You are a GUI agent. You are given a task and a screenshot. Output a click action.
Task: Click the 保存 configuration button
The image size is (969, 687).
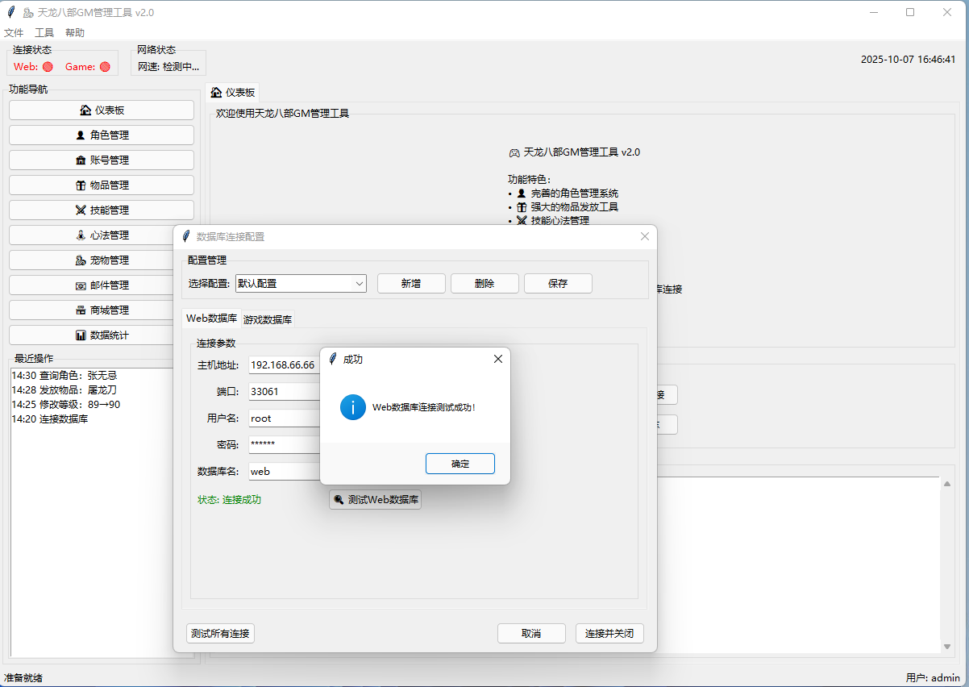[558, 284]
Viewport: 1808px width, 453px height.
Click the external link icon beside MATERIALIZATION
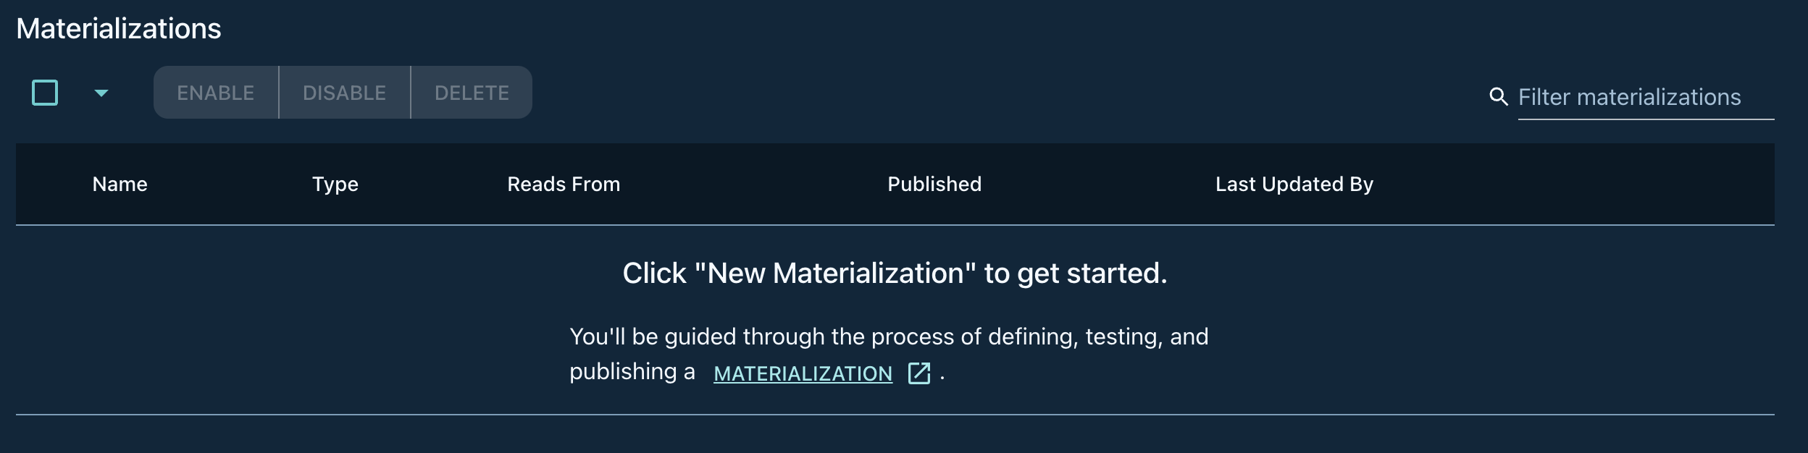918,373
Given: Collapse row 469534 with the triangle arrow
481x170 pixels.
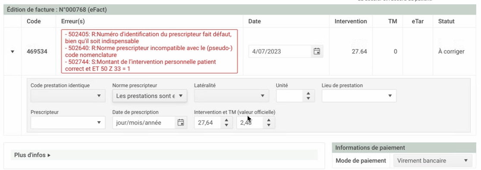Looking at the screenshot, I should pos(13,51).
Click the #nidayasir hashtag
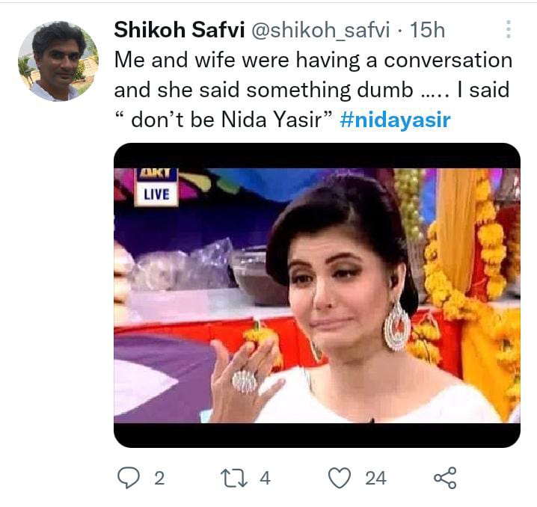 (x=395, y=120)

---+---

_WORK TO BE COMPLETED_
If the records contain pictures, skip them, and transcribe exactly every line from the one with "The image size is (969, 687)." through the last line.

_EXPECTED ANSWER_
The image size is (969, 687).
[558, 284]
Viewport: 1808px width, 453px height.
Click the external link icon beside MATERIALIZATION
918,373
Given: Collapse row 469534 with the triangle arrow
481x170 pixels.
Looking at the screenshot, I should pos(13,51).
Click the #nidayasir hashtag
 (x=395, y=120)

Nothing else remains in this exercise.